Extracting current game from Twitch streamer using web scraping

I’m trying to figure out how to get the name of the game a Twitch streamer is currently playing. I’ve been working with Selenium and BeautifulSoup, but I’m not sure if I’m on the right track.

Here’s what I’ve got so far:

import time
from selenium import webdriver
from bs4 import BeautifulSoup

browser = webdriver.Firefox()
browser.get('https://www.twitch.tv/pokimane')
time.sleep(5)  # Wait for the page to load completely

page_content = browser.page_source
soup = BeautifulSoup(page_content, 'html.parser')

game_element = soup.find('p', {'data-a-target': 'stream-game-name'})
print(game_element.text if game_element else 'Game not found')

browser.quit()

This code opens a Twitch stream page, waits a few seconds, and then tries to extract the game name by looking for a specific element. However, it’s not returning the expected result. Am I overlooking something, or is there a better method to achieve this? Any guidance would be greatly appreciated!

hey, i’ve had similar issues. twitch can be a pain to scrape. have u tried using the twitch-python library? it wraps the api nicely and makes getting stream info way easier. somthing like:

from twitch import TwitchClient
client = TwitchClient(client_id=‘your_client_id’)
stream = client.streams.get_stream_by_user(‘pokimane’)
print(stream[‘game’])

might work better for ya. good luck!

I’ve been down this road before, and let me tell you, web scraping Twitch can be a real headache. While your approach isn’t bad, I’ve found a more reliable method using the TwitchAPI library. It’s a wrapper for the official Twitch API that’s much easier to work with than raw requests.

Here’s a snippet that’s worked wonders for me:

from twitchAPI.twitch import Twitch

twitch = Twitch('your_client_id', 'your_client_secret')
user = twitch.get_users(logins=['pokimane'])
stream = twitch.get_streams(user_id=user['data'][0]['id'])

if stream['data']:
    print(f"Current game: {stream['data'][0]['game_name']}")
else:
    print('Stream offline or game not found')
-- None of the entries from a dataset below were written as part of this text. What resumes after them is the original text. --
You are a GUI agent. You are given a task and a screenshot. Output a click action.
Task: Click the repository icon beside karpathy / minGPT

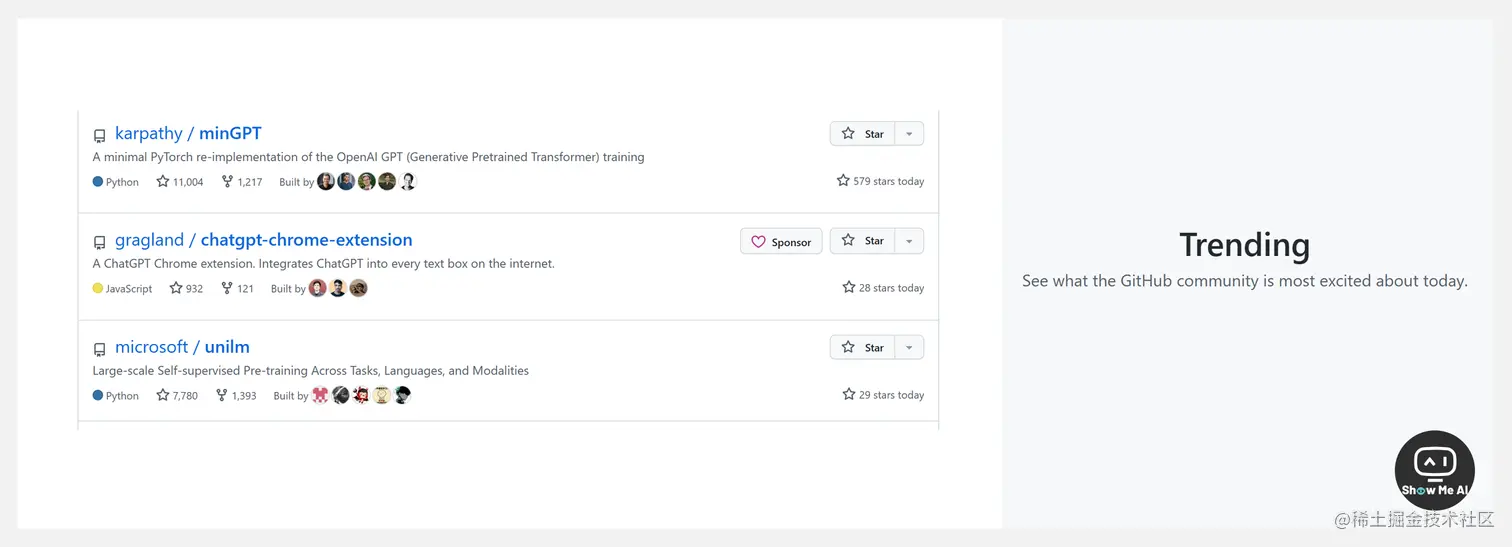coord(99,136)
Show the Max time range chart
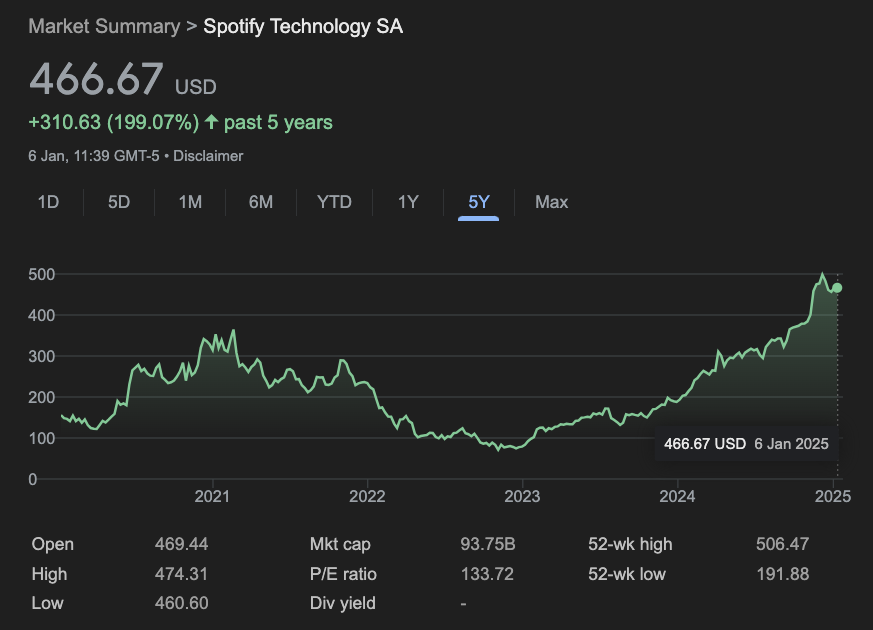 [x=551, y=202]
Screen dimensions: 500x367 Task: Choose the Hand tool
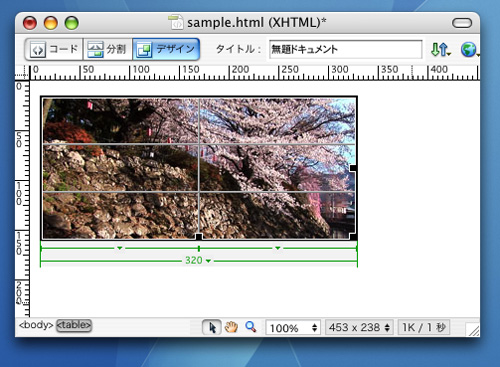point(231,327)
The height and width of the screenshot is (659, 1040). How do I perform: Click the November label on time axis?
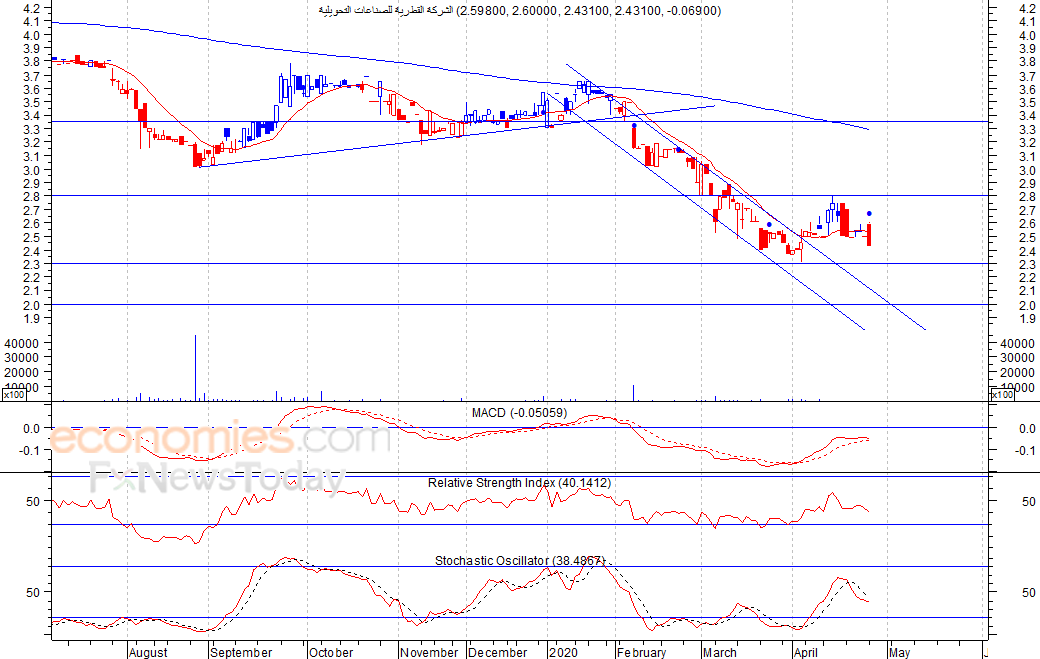tap(429, 652)
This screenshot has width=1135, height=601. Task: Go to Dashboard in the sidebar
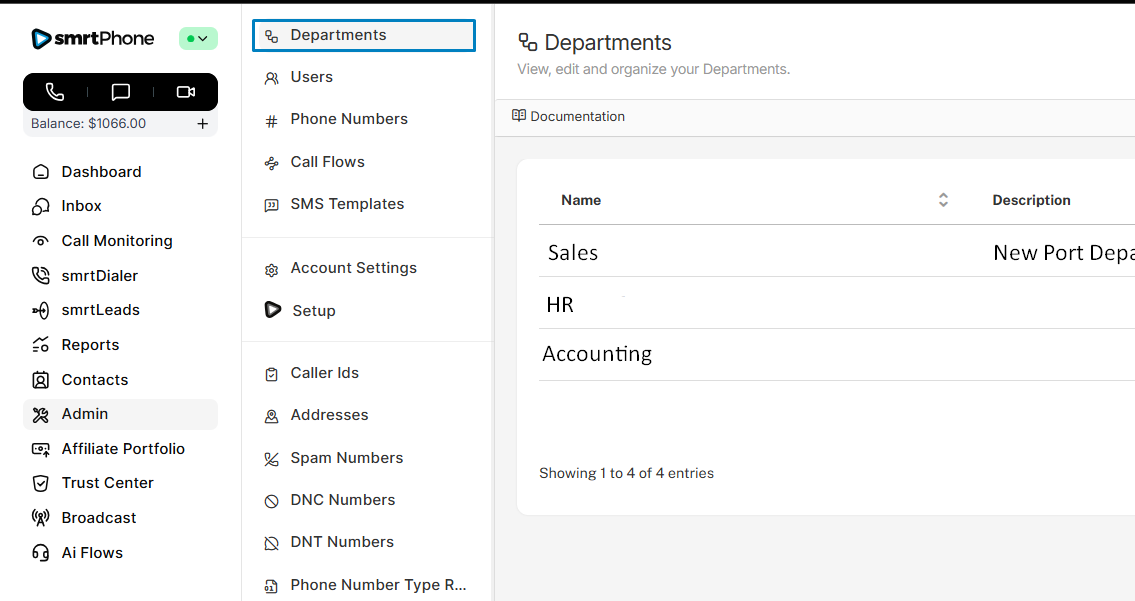tap(101, 172)
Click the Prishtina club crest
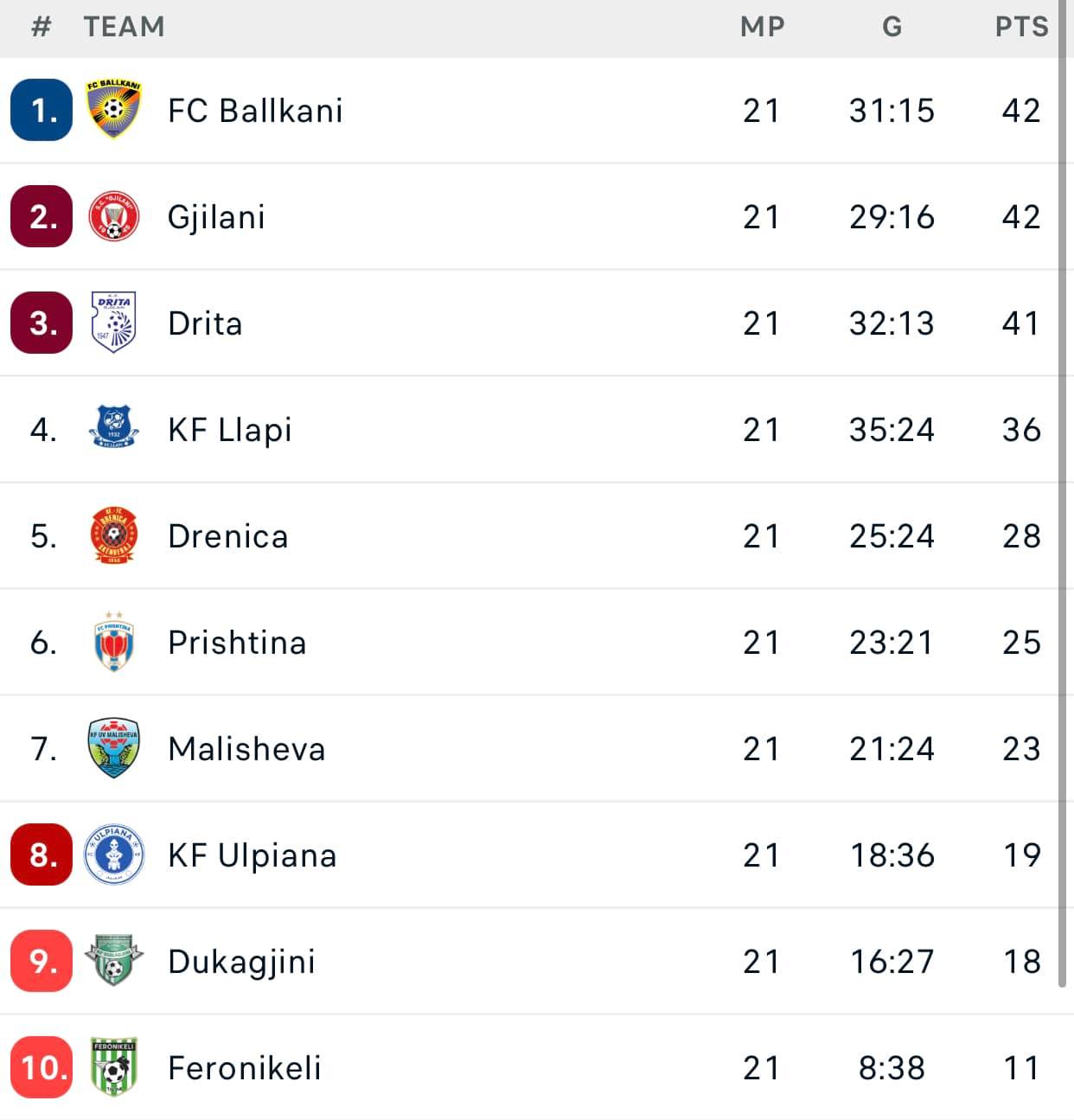The width and height of the screenshot is (1074, 1120). click(x=113, y=642)
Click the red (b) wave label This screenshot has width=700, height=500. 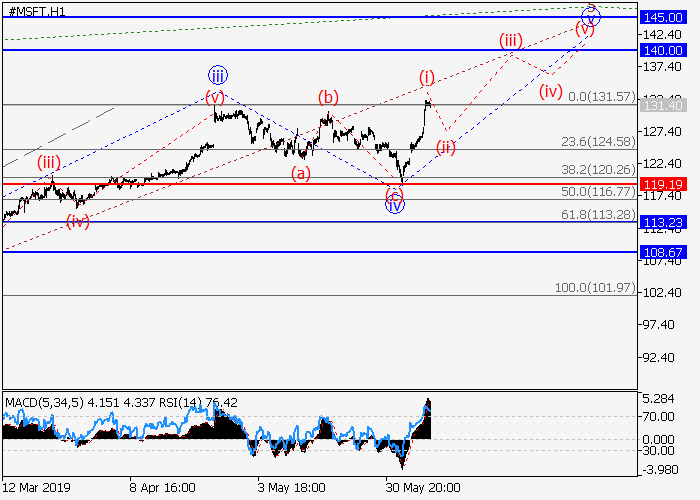(328, 97)
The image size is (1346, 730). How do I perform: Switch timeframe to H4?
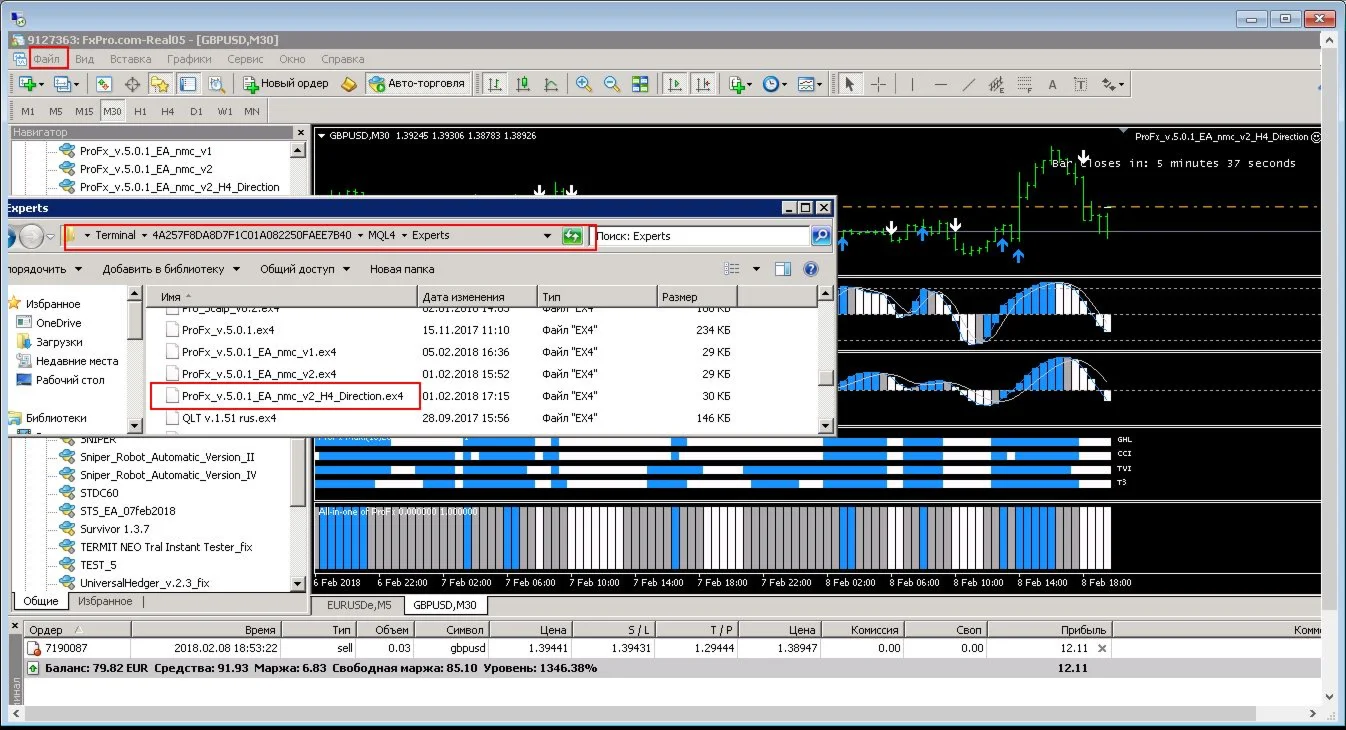[168, 111]
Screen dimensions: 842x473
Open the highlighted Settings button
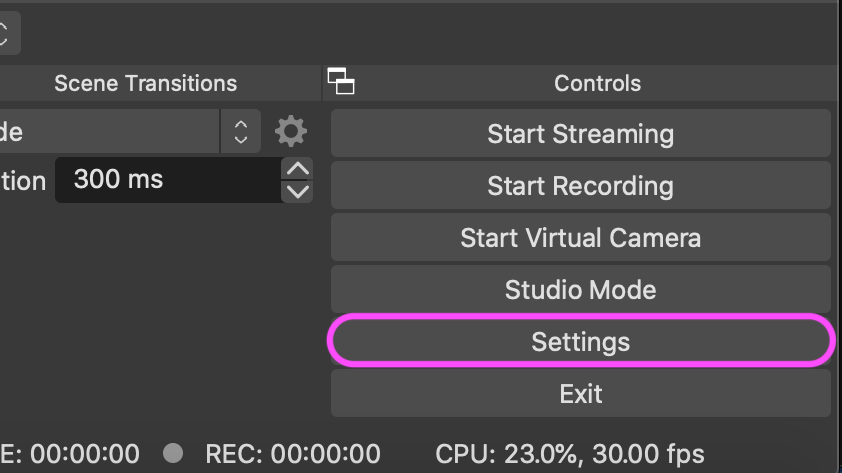click(581, 341)
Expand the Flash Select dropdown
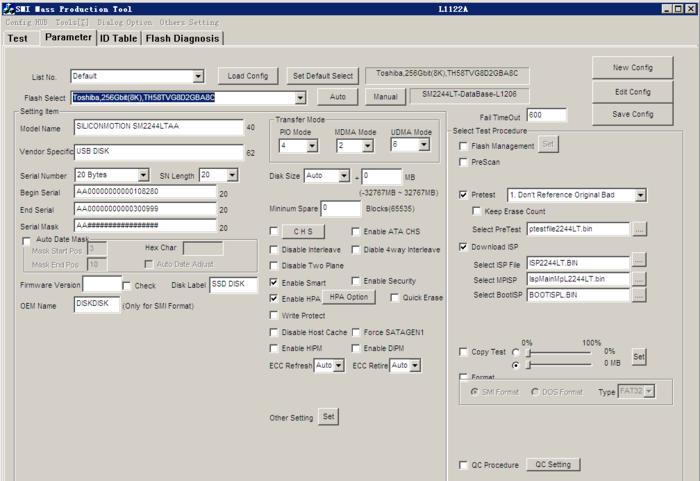The image size is (700, 481). click(300, 97)
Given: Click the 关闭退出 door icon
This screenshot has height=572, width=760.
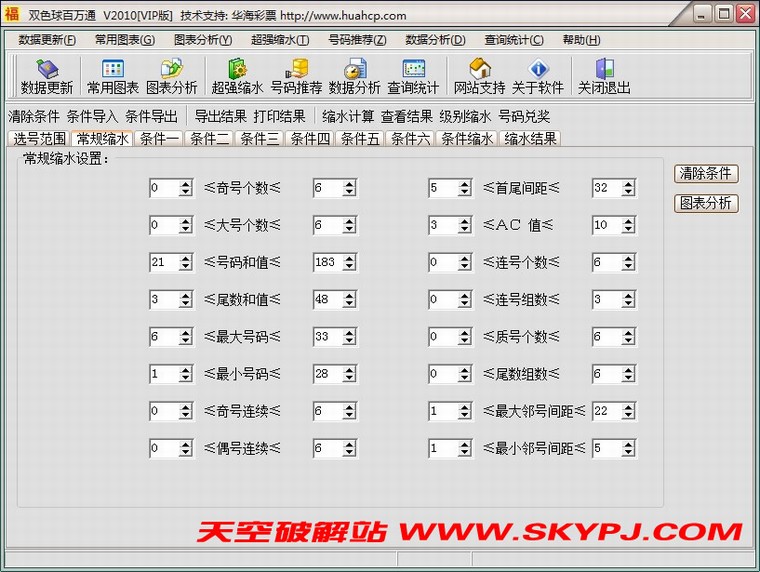Looking at the screenshot, I should [604, 75].
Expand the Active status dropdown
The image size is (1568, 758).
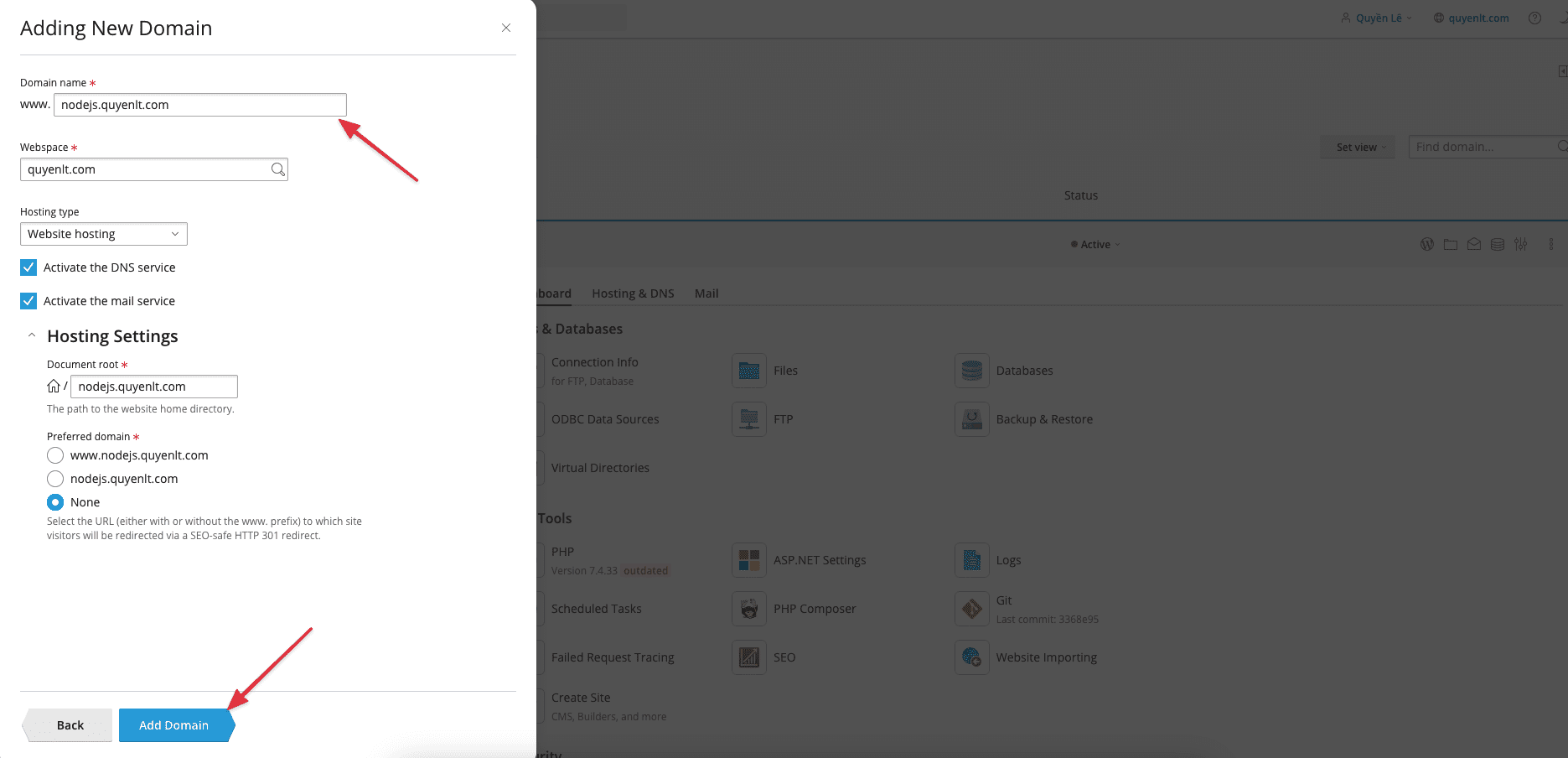(1095, 245)
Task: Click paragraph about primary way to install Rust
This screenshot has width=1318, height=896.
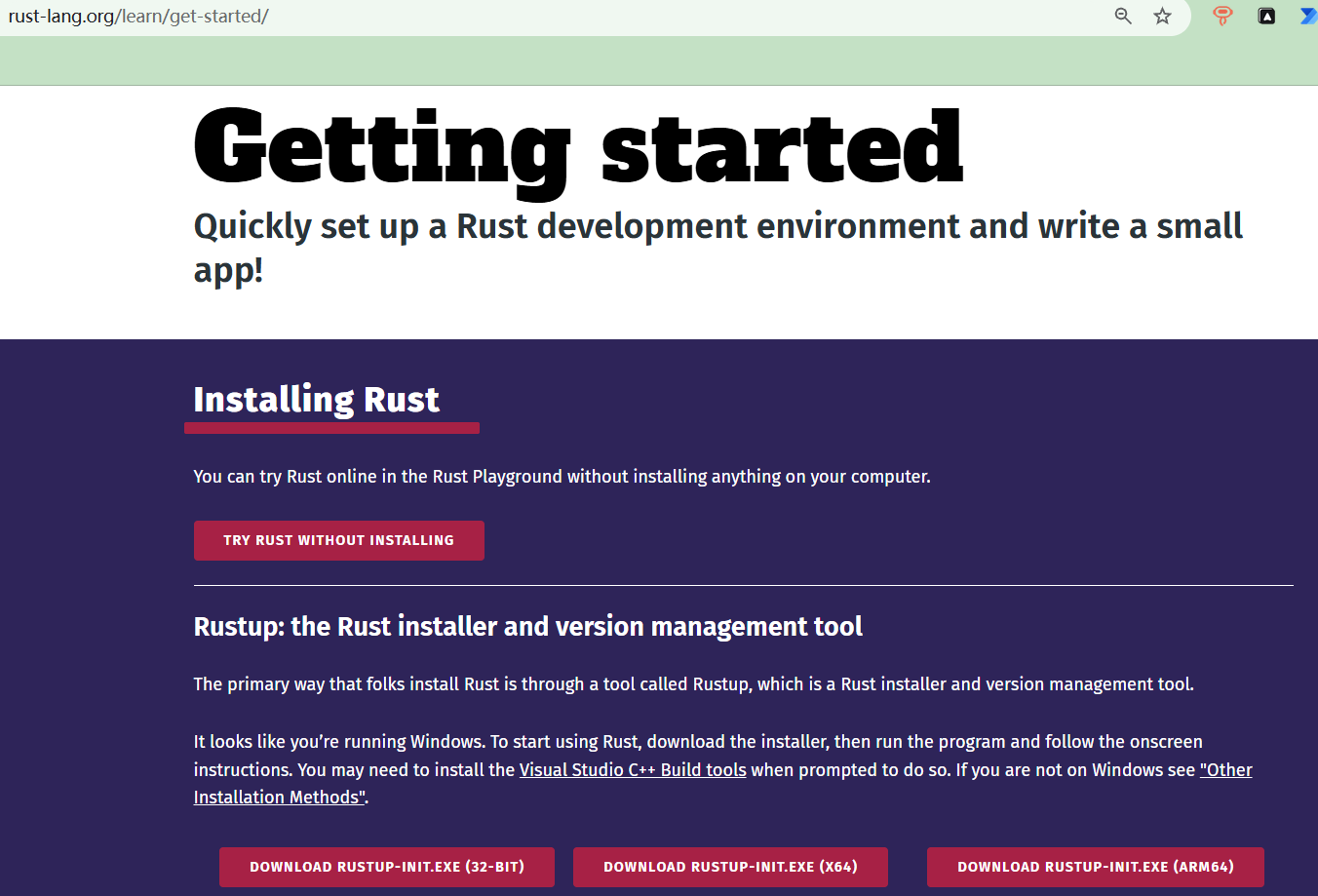Action: pos(693,684)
You’ll need to register your app on the Twitch dev portal to get the client ID and secret, but trust me, it’s worth it. This method is faster, more reliable, and less likely to break when Twitch updates their site. Plus, you won’t have to worry about rate limiting or getting your IP blocked for excessive scraping.

Your approach is on the right track, but Twitch’s dynamic content loading can be tricky. Have you considered using Twitch’s API instead? It’s more reliable and efficient for this task. You’d need to register an application and use OAuth for authentication, but it provides direct access to stream information, including the current game. If you’re set on web scraping, try increasing the wait time or implementing a wait for the specific element to load. Also, Twitch’s structure might have changed - double-check the element you’re targeting by inspecting the page source. Lastly, some streamers use custom overlays that can interfere with scraping, so keep that in mind when testing your script.

I’ve actually tackled this problem before, and I found that using Twitch’s API is indeed the most reliable method. However, if you’re determined to stick with web scraping, I can share a workaround that worked for me.

Instead of relying on Selenium, I had success using requests and a custom header to mimic a browser. Here’s a snippet that might help:

import requests
from bs4 import BeautifulSoup

headers = {'User-Agent': 'Mozilla/5.0 (Windows NT 10.0; Win64; x64) AppleWebKit/537.36 (KHTML, like Gecko) Chrome/58.0.3029.110 Safari/537.3'}

response = requests.get('https://www.twitch.tv/pokimane', headers=headers)
soup = BeautifulSoup(response.content, 'html.parser')

game_element = soup.find('a', {'data-a-target': 'stream-game-link'})
print(game_element.text if game_element else 'Game not found')

This approach is faster and doesn’t require browser automation. Just remember that web scraping can break if Twitch changes their HTML structure, so you might need to update your selectors periodically.

Having worked extensively with Twitch data, I can confirm that their API is the most reliable solution for obtaining current game information. However, if you’re committed to web scraping, consider using playwright instead of Selenium. It’s more robust for handling dynamic content.

Here’s a snippet that might work:

from playwright.sync_api import sync_playwright

with sync_playwright() as p:
    browser = p.chromium.launch()
    page = browser.new_page()
    page.goto('https://www.twitch.tv/pokimane')
    page.wait_for_selector('[data-a-target=\"stream-game-link\"]')
    game_element = page.query_selector('[data-a-target=\"stream-game-link\"]')
    game_name = game_element.inner_text() if game_element else 'Game not found'
    print(game_name)
    browser.close()

This approach waits for the specific element to load before attempting to extract the game name, which should improve reliability. Remember to install playwright first with pip install playwright.